Les Spurs se relancent face à Golden State

La journée avait commencé difficilement pour les Warriors avec l'annonce redoutée de l'absence pour trois mois de Stephen Curry, opéré de sa main gauche fracturée mercredi contre Phoenix. Face à San Antonio, l'équipe de Steve Kerr a fait illusion durant deux quart-temps, avant de craquer sur leur parquet (110-127).

La vie sans Stephen Curry a commencé de façon encourageante pour les Warriors. Dans le sillage d’un D’Angelo Russell agressif, auteur de 14 points, de 4 passes décisives et d’un cross qui envoie Patty Mills à Oakland, les Warriors ont fait la course en tête pendant la quasi totalité du premier quart-temps.

L’entrée de Patty Mills a toutefois permis aux Spurs de rapidement prendre la mesure de la défense californienne pour finalement virer en tête (29-28). Steve Kerr tente même un passage prolongé en défense de zone, mais rien n’y fait. Petit à petit, les Spurs creusent l’écart derrière l’adresse de LaMarcus Aldridge et de Rudy Gay (48-41).

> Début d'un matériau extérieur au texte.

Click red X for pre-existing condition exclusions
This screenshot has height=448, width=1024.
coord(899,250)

Golden State ne lâche pourtant pas. Kerr cherche la bonne combinaison en ouvrant son banc et finit par la trouver. Beaucoup plus accrocheur que lors de leur dernier match, leur défense refait alors surface. Jordan Poole (20 points) enchaîne alors huit points de suite, avant qu’un 3-points de Russell ne les garde en embuscade avant la pause (57-55).

San Antonio prend le large
Au retour des vestiaires, San Antonio accélère. Avec DeMar DeRozan (13 points, 11 passes) à la création et le duo Aldridge – Forbes à la finition, ils inflige un 21-10 à leur adversaire pour prendre douze longueurs d’avance (81-69). À l’image de deux alley-oop de Draymond Green en direction de Willie Cauley-Stein et de Marquese Chriss, les Warriors se réveillent mais leur défense souffre toujours. Un tir primé de Marco Belinelli les met à -15 alors qu’ils encaissent 40 points dans le quart-temps. Il faut finalement un lay-up de Russell (30 points, 8 passes), toujours aussi incisif, et un 3-points de Burks (14 points) pour limiter la casse (97-86).

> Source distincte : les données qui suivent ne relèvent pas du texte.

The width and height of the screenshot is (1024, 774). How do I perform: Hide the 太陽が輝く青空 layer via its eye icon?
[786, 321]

Les erreurs de la défense de Golden State permettent tout de suite à Patty Mills et à Marco Belinelli d’enfoncer le clou. Sous l’impulsion des deux gâchettes et grâce à une razzia au rebond offensif, San Antonio démarre la dernière période sur un 9-2 (106-88). Les hommes de Gregg Popovich gèrent alors la fin de match sans trembler. Le Chase Center devra attendre pour vivre la première victoire de ses protégés.